Lord, help me make Sabbath time this week. It will be so easy to get caught up in all the little to do things that I will go back to work next week just as tired as I am today. Pour your Spirit of peace in over and through me Lord. Keep me close to you. Amen.

Wednesday, March 11, 2009

Decisions and Enthusiasm

Last night we went to an invitation only meeting about a PSAT and SAT preparation course. Seems manBoy has potential- but we already knew that. The decision is do we spend the big bucks for this course in hopes of increasing scholarship offers? The answer is probably, but we had to think about it harder than we would have a few weeks ago before we started Money Contentment College.

I met with my DS yesterday and told him all about my Epiphany and how I'm excited about my current position and the opportunities for ministry I see there. He was pleased.
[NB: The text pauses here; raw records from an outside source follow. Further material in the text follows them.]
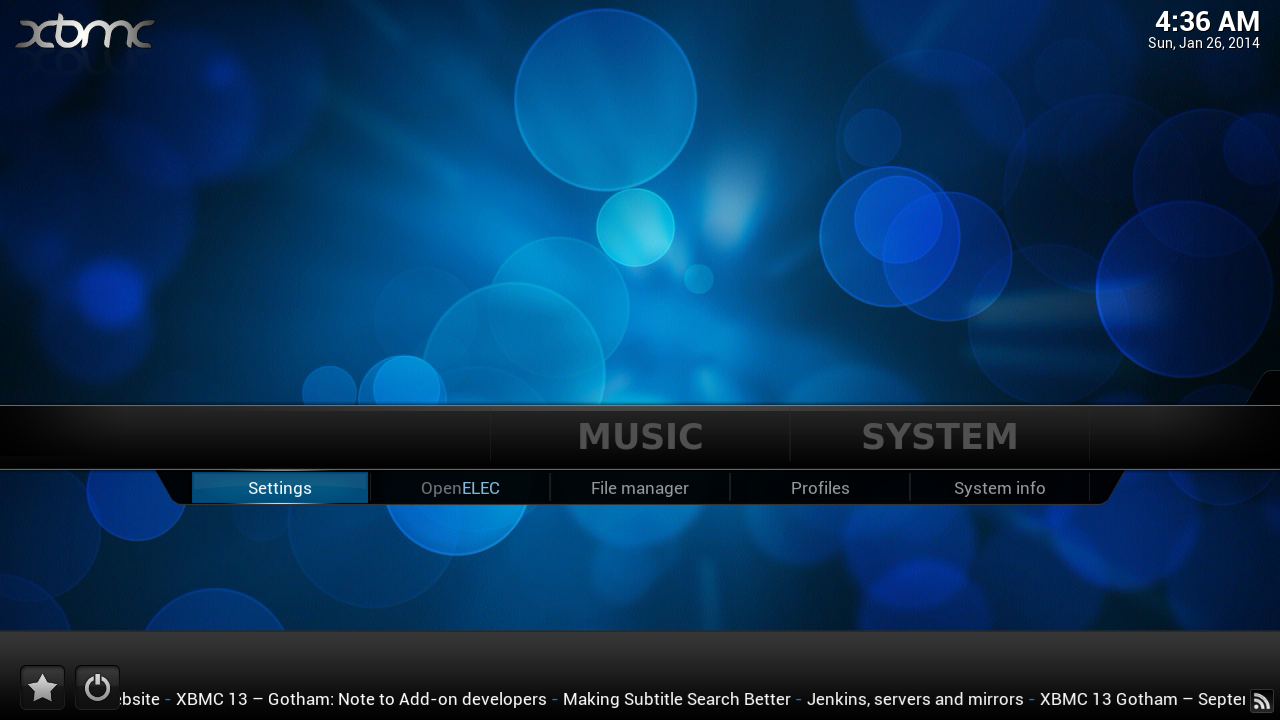Click the main navigation bar between MUSIC and SYSTEM
Screen dimensions: 1280x720
[790, 436]

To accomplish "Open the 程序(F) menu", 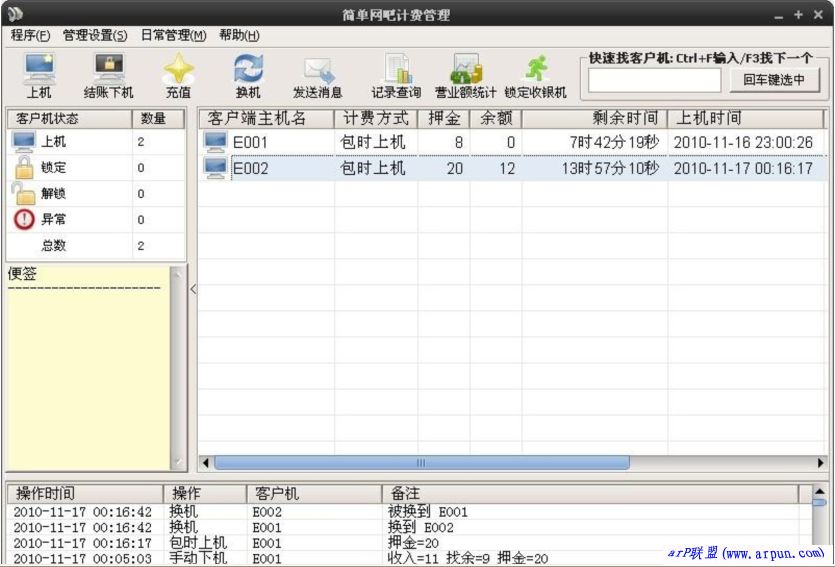I will click(x=31, y=35).
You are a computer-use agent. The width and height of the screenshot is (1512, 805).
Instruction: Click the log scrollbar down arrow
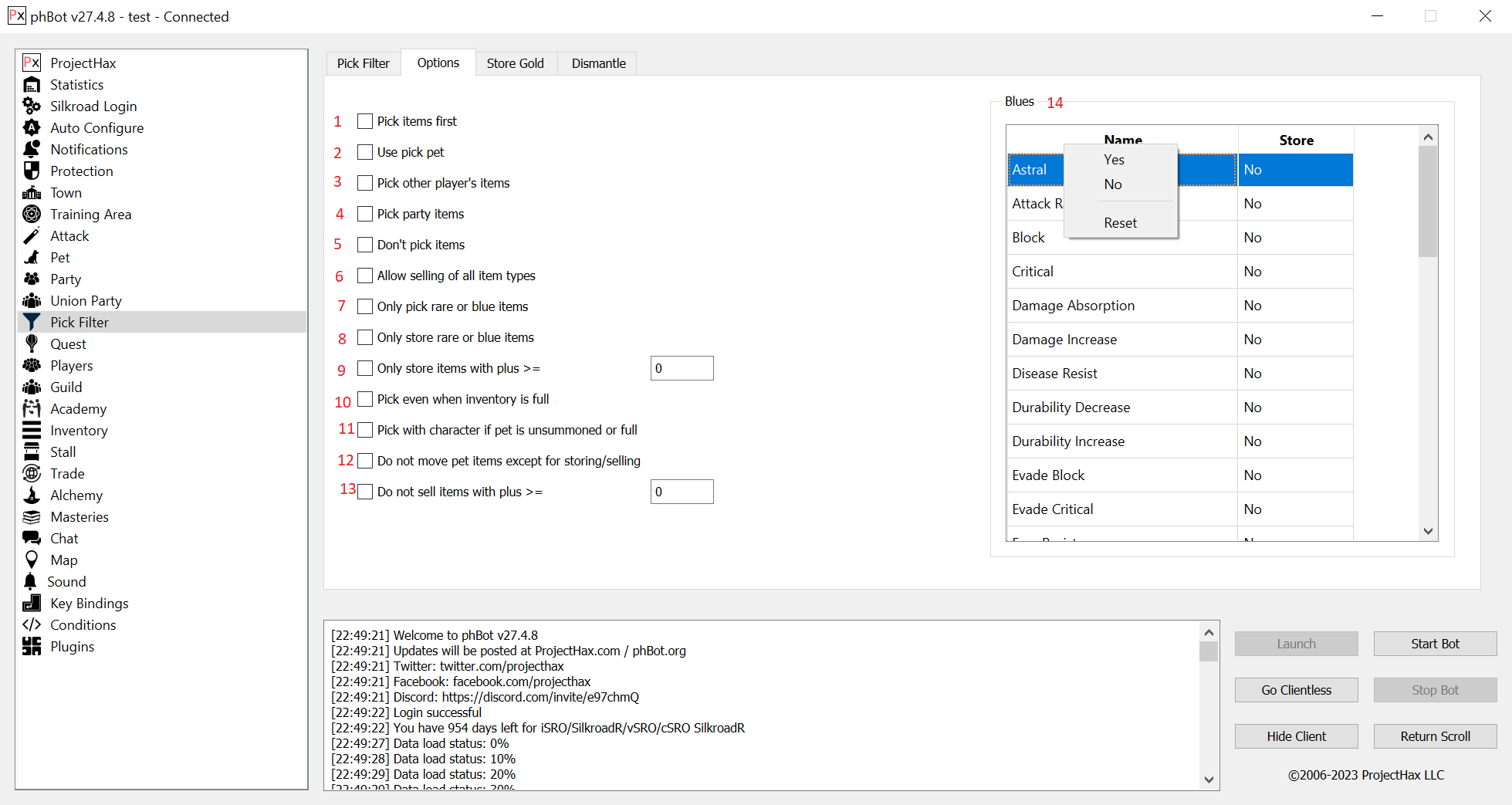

Since church appointments are fewer than people to be appointed, I imagine everyone - my boss (who is assistant to the Bishop), the Bishop, and my DS will be happy to leave me right where I am. I just hope God is on the same page as the rest of us. Now that I've really come to terms with what I'm doing in the conference office and why, it would be nice if God doesn't throw in yet another change.

I'm going to Nashville at the end of the month and observe a program I really want to bring to my conference. I also get to hang out with someone I met in January who contributed greatly to the Epiphany and get introduced to other people who can help me fulfill my vision for helping churches be more effective in making disciples.

Well I must go cook 2 more pounds of sausage for a Teacher Breakfast at manBoy's school tomorrow. Cook tonight, heat in morning, take in crockpot. No more stalling by writing trivial blog posts.

Sunday, March 08, 2009

Today

Wee hours of morning: Woke up too early - practiced sermon.

Morning: Led worship and preached for two services. Both went smoothly including Girl Scout Sunday, Hospitality Moment, Orchestra Sunday, and the pianist didn't set her clock forward. Fortunately, music director was there for 8:45 service and stepped in to play the piano. I preached with much fewer notes so as to not need a stand for them - one page front and back in booklet form folded into Bible. It worked, but I had to do it in publisher to get the pages right.

Afternoon: Typed outline for evening presentation - already handwritten in journal - just needed typing. Helped manBoy track down items for medieval king costume needed for tomorrow. Consequence for waiting to last minute - he paid for items that had to be purchased and he owes me two weeks of positive attitude and pleasant tone of voice.

Evening: Spoke to parent support group for parents of children with disabilities about theology of disability - God did not do this to your child as punishment or so you would grow to face the challenge or so there could be a miracle... and much more.

Later in the evening: Made royal robe for medieval king out of sheet. Two small breaks in seam of top hem. Shoelace inserted. One cut across bottom for hem. One seam for hem. Voila! manBoy threaded the shoelace, ironed, fetched, and cleaned up mess. He still owes me.

Now.I'm.going.to.bed.

Friday, March 06, 2009

The Challenge

So far, I have done well with not playing Turbo Solitaire during Lent. While this may seem to be a trivial or not especially spiritual fast, it drastically changes how I spend my time - how much goes to spiritual life, family life...

The challenge for today is I am working at home. Lot's more temptation. I have a sermon to write - really easy to take "just a short break" that turns into an hour before I know it. Posting this increases my accountability. I've told the world I'm not going to do this, so I'm not.

How are your Lenten disciplines going? Do you have any?